Task statement:
Identify each line in the data below that contains the word "will" and copy those lines.

-- START OF Provided records --

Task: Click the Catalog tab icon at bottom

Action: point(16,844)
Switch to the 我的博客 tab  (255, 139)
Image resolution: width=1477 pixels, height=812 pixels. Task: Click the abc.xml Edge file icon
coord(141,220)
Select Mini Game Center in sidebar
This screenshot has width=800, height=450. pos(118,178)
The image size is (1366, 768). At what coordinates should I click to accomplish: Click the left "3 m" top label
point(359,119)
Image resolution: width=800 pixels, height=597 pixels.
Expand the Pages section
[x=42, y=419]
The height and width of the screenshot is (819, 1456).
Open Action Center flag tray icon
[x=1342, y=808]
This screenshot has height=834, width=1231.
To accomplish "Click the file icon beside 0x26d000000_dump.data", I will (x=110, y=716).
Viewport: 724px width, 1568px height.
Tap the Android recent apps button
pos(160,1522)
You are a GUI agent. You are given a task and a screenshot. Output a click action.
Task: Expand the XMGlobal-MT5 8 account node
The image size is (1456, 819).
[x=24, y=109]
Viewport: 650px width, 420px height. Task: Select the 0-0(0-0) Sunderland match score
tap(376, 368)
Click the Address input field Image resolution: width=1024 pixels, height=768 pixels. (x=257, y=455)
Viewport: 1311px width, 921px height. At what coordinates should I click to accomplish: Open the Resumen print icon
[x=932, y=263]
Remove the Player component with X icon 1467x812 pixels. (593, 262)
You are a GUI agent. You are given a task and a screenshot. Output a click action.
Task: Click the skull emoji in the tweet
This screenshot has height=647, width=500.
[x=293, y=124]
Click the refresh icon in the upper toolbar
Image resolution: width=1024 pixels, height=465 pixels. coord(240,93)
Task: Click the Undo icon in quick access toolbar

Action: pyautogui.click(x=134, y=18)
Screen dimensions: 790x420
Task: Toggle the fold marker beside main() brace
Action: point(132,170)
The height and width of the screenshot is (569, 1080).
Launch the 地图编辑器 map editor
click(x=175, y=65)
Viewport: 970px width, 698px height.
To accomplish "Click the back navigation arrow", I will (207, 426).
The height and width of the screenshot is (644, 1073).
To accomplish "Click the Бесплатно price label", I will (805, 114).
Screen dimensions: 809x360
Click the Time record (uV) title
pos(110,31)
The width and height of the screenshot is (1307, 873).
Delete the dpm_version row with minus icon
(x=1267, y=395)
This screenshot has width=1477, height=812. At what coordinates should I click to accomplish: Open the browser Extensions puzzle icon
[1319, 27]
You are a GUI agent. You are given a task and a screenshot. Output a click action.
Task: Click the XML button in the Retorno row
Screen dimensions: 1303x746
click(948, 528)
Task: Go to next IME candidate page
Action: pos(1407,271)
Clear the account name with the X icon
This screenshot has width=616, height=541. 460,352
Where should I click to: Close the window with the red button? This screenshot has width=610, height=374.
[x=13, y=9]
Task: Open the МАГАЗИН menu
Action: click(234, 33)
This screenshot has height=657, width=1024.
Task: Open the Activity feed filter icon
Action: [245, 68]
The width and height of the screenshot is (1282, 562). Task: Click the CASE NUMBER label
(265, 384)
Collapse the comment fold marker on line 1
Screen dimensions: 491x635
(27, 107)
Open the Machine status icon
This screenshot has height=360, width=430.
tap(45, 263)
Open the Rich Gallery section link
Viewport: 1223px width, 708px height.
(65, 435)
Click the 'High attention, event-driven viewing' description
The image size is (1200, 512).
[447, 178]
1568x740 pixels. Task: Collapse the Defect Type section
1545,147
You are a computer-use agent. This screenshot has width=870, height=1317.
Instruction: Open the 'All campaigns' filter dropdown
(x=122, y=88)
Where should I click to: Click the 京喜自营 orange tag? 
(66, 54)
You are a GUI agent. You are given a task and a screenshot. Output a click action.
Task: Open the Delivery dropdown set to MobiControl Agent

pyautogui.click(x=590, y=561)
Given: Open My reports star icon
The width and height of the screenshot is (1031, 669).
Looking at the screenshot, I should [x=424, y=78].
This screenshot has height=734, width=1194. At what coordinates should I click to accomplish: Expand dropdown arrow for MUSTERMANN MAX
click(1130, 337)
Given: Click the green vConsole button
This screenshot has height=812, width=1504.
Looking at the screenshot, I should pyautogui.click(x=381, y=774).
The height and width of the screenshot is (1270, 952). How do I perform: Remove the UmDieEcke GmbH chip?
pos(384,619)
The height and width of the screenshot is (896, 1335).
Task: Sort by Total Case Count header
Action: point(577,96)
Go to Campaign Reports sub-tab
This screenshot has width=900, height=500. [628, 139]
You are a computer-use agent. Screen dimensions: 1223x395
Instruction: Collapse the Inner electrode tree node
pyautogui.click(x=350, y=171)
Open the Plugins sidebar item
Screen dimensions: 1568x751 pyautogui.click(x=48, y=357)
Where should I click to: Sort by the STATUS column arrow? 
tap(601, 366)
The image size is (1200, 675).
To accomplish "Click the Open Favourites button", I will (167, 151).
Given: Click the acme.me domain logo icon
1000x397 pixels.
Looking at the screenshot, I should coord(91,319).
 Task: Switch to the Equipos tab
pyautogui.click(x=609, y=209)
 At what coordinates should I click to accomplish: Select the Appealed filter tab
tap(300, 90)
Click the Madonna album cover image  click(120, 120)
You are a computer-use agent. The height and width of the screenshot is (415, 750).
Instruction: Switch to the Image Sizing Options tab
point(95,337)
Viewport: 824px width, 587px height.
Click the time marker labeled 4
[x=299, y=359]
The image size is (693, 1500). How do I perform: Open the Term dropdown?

-- END OF Provided records --

Result:
To accomplish "Click the file icon beside 0x26d000000_dump.data", I will (x=110, y=716).
To accomplish "Click the back navigation arrow", I will (207, 426).
To accomplish "Click the Бесплатно price label", I will (805, 114).
To accomplish "Click the Open Favourites button", I will (167, 151).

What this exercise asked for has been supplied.